The stock market is underestimating sticky cost inflation that's eating away at company profits, says Morgan Stanley's Mike Wilson
- The market is in worse shape now as sticky inflation is eating into company profits, says Morgan Stanley's Mike Wilson.
- He warned the market is underestimating businesses' inability to balance out costs and revenue.
US financial markets are underestimating the extent to which company profits may fall as inflation remains sticky, according to Morgan Stanley chief equity strategist Mike Wilson.
In an interview with CNBC on Tuesday, the high-ranking stock strategist warned that markets aren't paying enough attention to a so-called negative operating leverage cycle, where companies' costs appear to be rising faster than sales.
"The operating leverage is going in the wrong direction," Wilson said, adding it's a theme that's only "halfway baked" into the market. It's all down to inflationary pressures, he added.

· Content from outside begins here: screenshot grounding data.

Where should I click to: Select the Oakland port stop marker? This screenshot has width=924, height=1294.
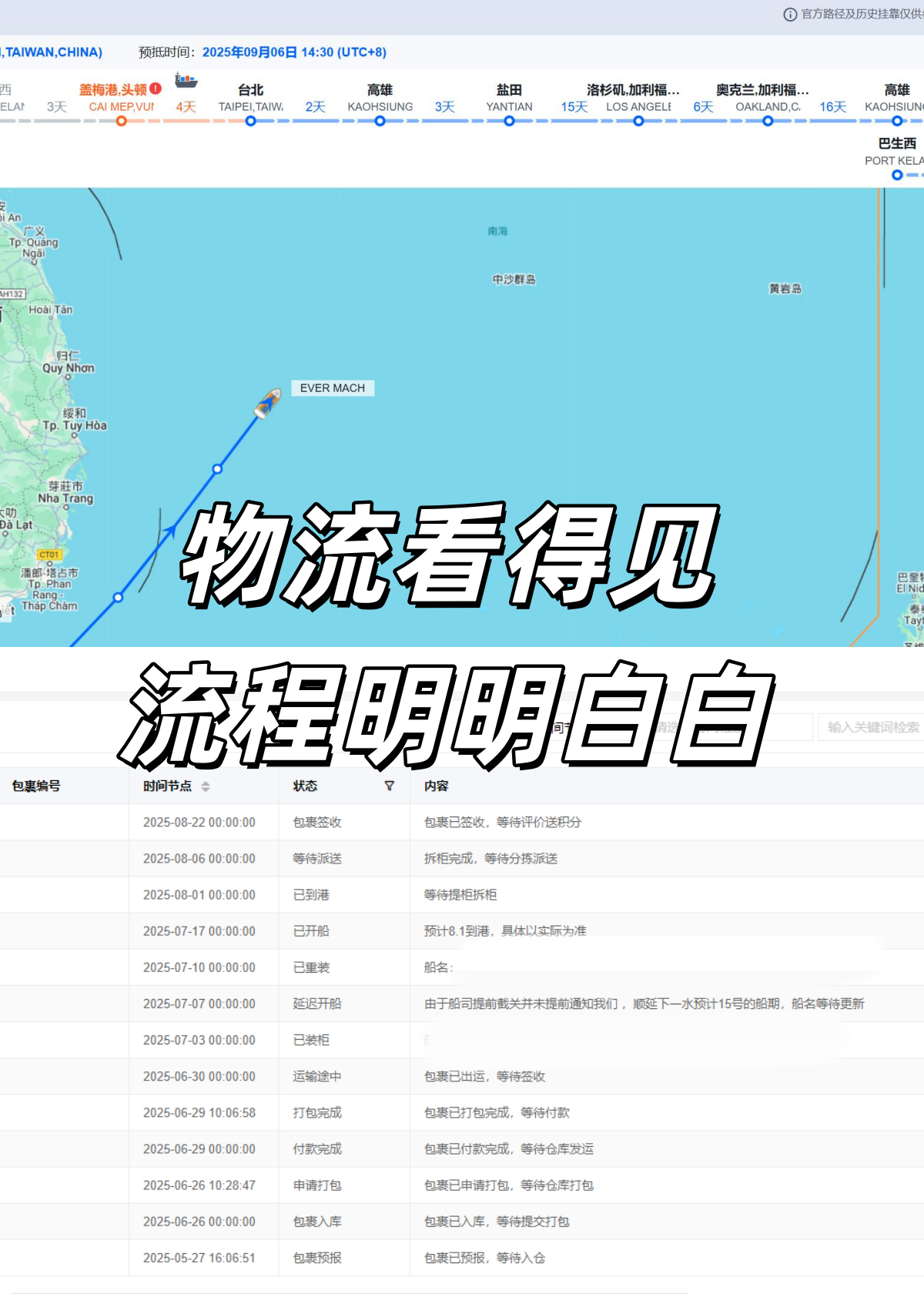pos(768,121)
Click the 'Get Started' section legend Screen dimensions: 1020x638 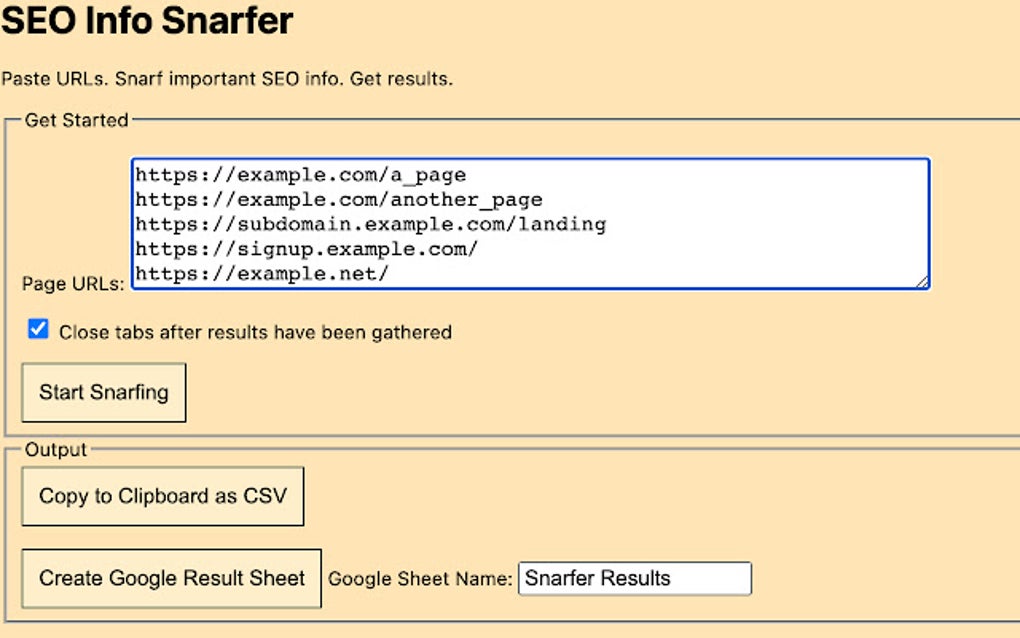[x=76, y=120]
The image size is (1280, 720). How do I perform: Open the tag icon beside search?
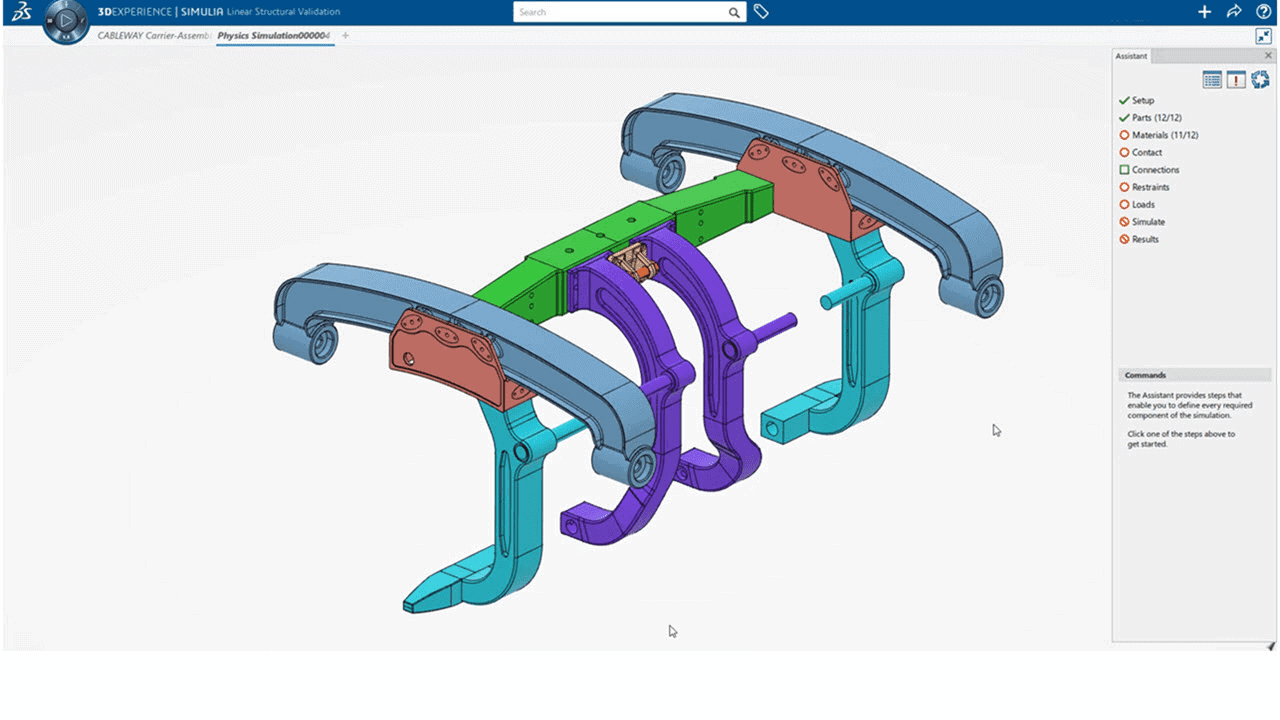point(761,12)
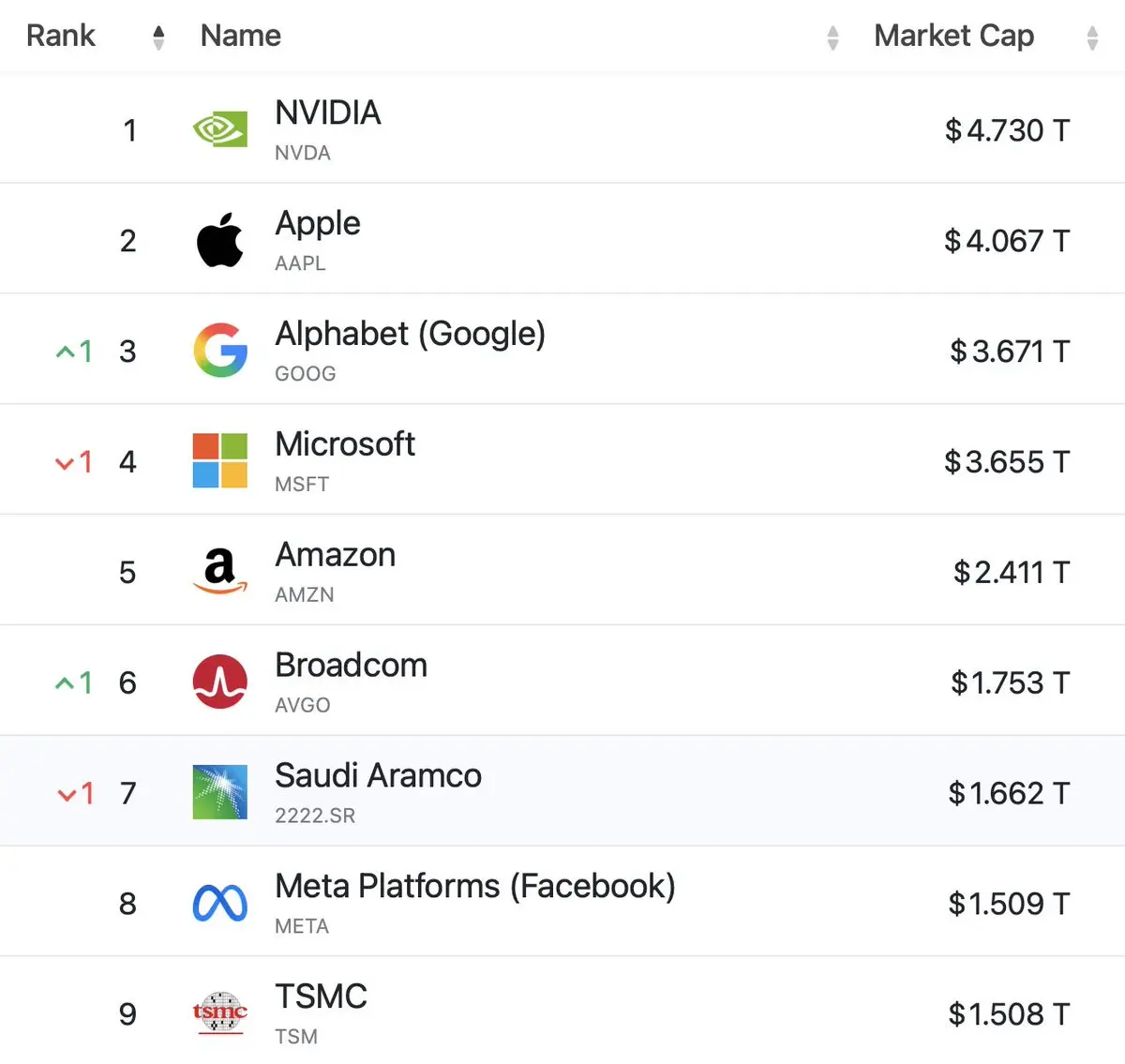Click the Amazon logo icon
Screen dimensions: 1125x1064
tap(220, 571)
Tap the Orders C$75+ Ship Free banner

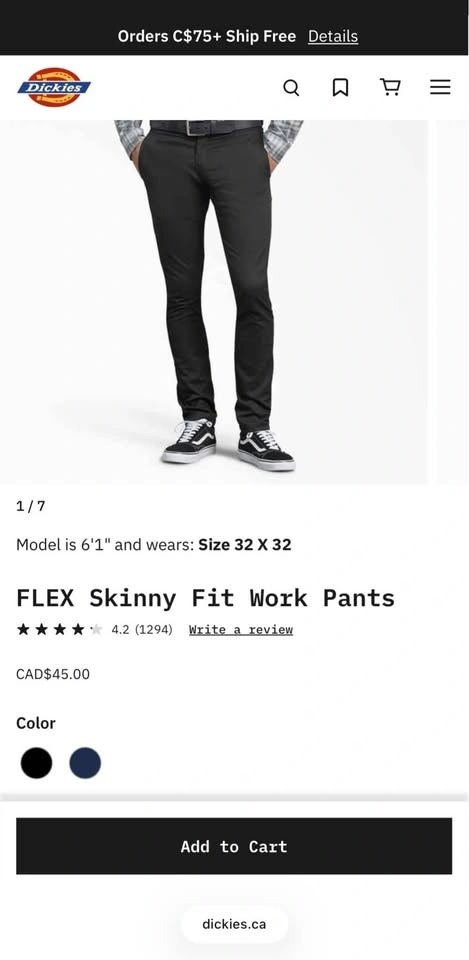click(206, 36)
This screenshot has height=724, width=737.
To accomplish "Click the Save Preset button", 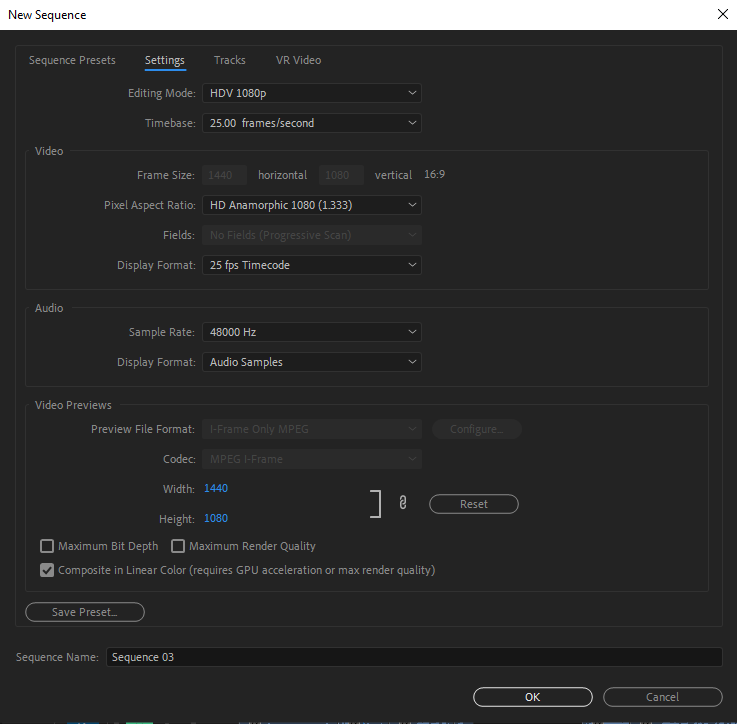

"Inflation now is coming down, but costs are sticky," Wilson said. "We just think people are underestimating the magnitude of this negative operating leverage cycle, which is made worse by inflation coming down faster than expected," he continued.
Sticky inflation is a problem several market commentators have flagged despite the Federal Reserve's aggressive efforts to cool it down. That's mainly because the sources of consumer price pressures have shifted to the services sector of the economy, which is less sensitive to Fed rate hikes.
"We think the market is in worse shape because equity risk premium is lower today, which means the market is not worried about risk. It's still focused on the Fed," Wilson said.
Wilson's bearish view of the market feeds into his stock market outlook. He recently warned investors not to invest in this month's stock rally as downbeat earnings are ahead.